Conceptuellement, je n’ai pas de souci avec l’idée de demander un effort ponctuel à ceux qui ont les épaules plus larges, quand la collectivité fait face à des difficultés.

Il n'y aura pas de taxe sur les plus-values financières mais, dans le contexte de la crise sanitaire, "une contribution équitable sera demandée aux individus qui ont la plus grande capacité contributive".

Conceptuellement, je n’ai pas de souci avec l’idée de demander un effort ponctuel à ceux qui ont les épaules plus larges, quand la collectivité fait face à des difficultés. On a vu qu’après la guerre, ceux qui n’avaient pas souffert, et qui donc "n’avaient pas payé par leur santé", ont finalement "payé par leurs impôts". Et il ne s’agissait pas de décisions prises par des pays communistes. Mais il faudra voir comment cette contribution sera déclinée en pratique. Et le diable est souvent dans les détails.

Une grande réforme fiscale est évoquée avec une suppression des niches fiscales. Du déjà vu?

Oui, c’est une espèce de marronnier. Mais c’est toutefois bien d’en parler parce que ces niches constituent une plaie de notre système. Il faut espérer que ce gouvernement sera cohérent et ne va pas commencer à créer de nouvelles niches fiscales. S’il n’y a pas de nouvelle niche, ce serait déjà salutaire. On peut rappeler que le gouvernement sortant a introduit un nouvelle niche fiscale pour la déductibilité de l’assurance protection juridique. C’est une erreur monumentale. Le cadeau  fiscal est de 124 euros, mais le leader de marché a dans le même temps augmenté sa police de 120 euros. Ce serait la même chose si on subventionnait les vélos électriques : le prix du vélo augmenterait, et l’avantage serait largement capturé par le vendeur. C’est du gaspillage, en plus d’une couche de complexité additionnelle.

Garantir l’approvisionnement en électricité à tout instant, c’est absurde.

La loi de sortie du nucléaire est maintenue, avec toutefois une évaluation de la situation énergétique fin 2021.

Le sujet est hautement technique mais c’est plutôt une bonne idée d’évaluer la situation fin 2021. Je pense également qu’il faudrait faire passer le message qu’avoir éventuellement une coupure de courant, un jour ou deux par an, ne constitue pas la fin du monde. Parfois on présente cette situation comme celle qu’il faut absolument éviter. Mais ce n’est pas le cas. Garantir l’approvisionnement en électricité à tout instant, c’est absurde. Des économistes ont étudié cette situation. C’est comme si à tout instant on devait avoir cinq taxis en attente pour être certain qu’il y ait toujours un taxi disponible quand on en a besoin. C’est économiquement déraisonnable car cela entraîne un gaspillage de ressources. On en arriverait à surdimensionner les capacités.
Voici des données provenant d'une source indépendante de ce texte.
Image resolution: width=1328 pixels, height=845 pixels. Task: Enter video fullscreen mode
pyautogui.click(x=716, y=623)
Il existait encore une meilleure solution : zéro voiture de société.

La note de formation prévoit des voitures de société avec "zéro émission" dès 2026.

C’est très bien, mais il existait encore une meilleure solution : zéro voiture de société. Ici, on ne fait que corriger un peu le système. Ce système des voitures de société entraîne une plus grande complexité administrative, cela encombre les services de ressources humaines des entreprises, cela fait les beaux jours des sociétés de leasing… On devrait travailler pour un salaire, point. Et n’oubliez pas non plus que les voitures électriques polluent aussi…
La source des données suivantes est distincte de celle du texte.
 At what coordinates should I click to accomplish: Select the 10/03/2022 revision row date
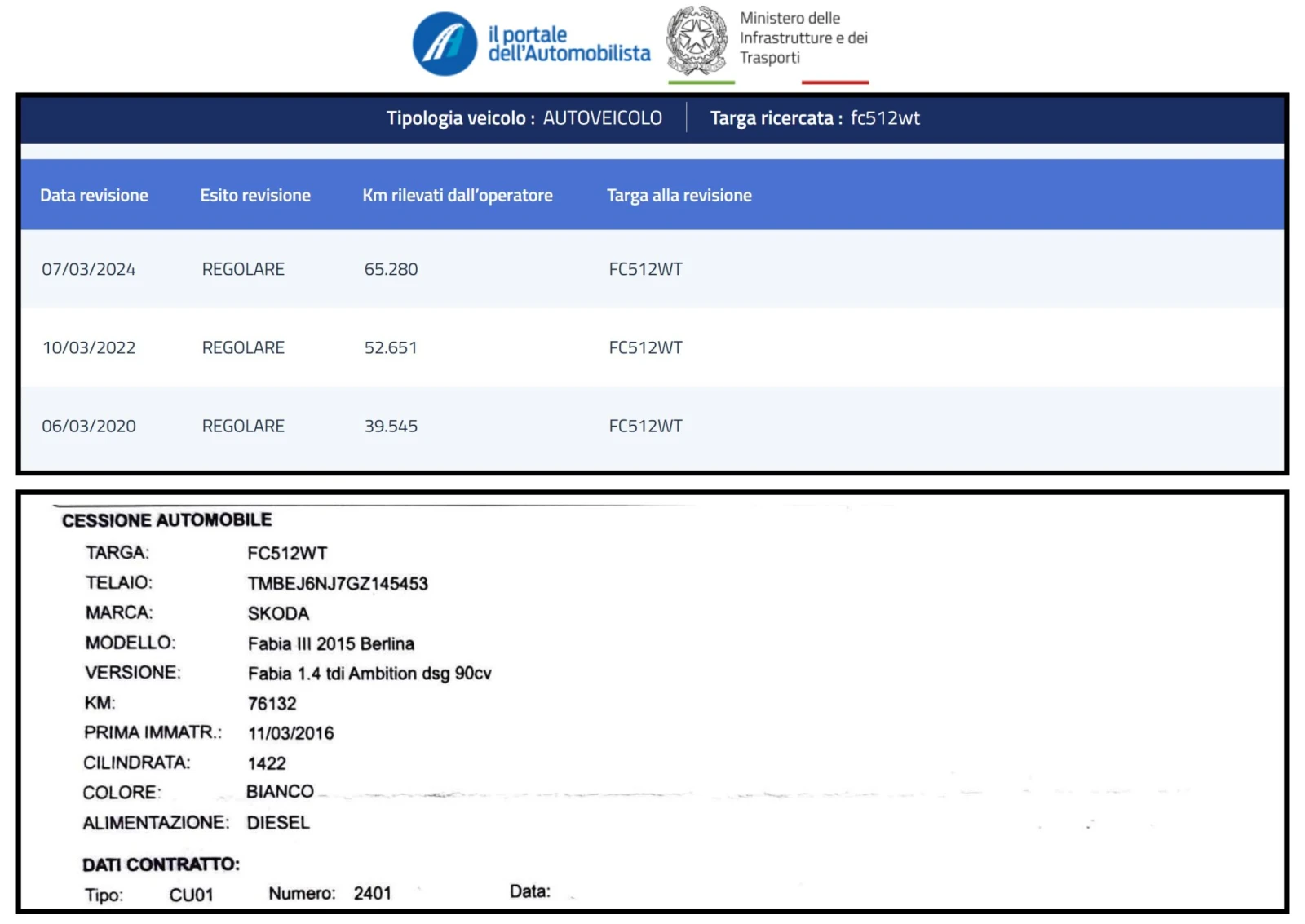(89, 348)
En matière de sécurité, il est question de sanctionner plus rapidement. Et en matière d'immigration, une politique de retour "plus volontariste" sera mise en oeuvre.

C’est un peu étonnant dans le chef d’un gouvernement avec les socialistes et les écolos. Mais il ne faut pas oublier qu’au sein d’Ecolo, il existe différents courants. Je connais des gens qui votent pour le parti Ecolo car pour eux l’environnement est l’enjeu numéro un. Mais ils ne se reconnaissent pas toujours dans les positionnements du parti en matière de communautarisme ou dans les politiques en matière d’éducation. Il faut en tenir compte.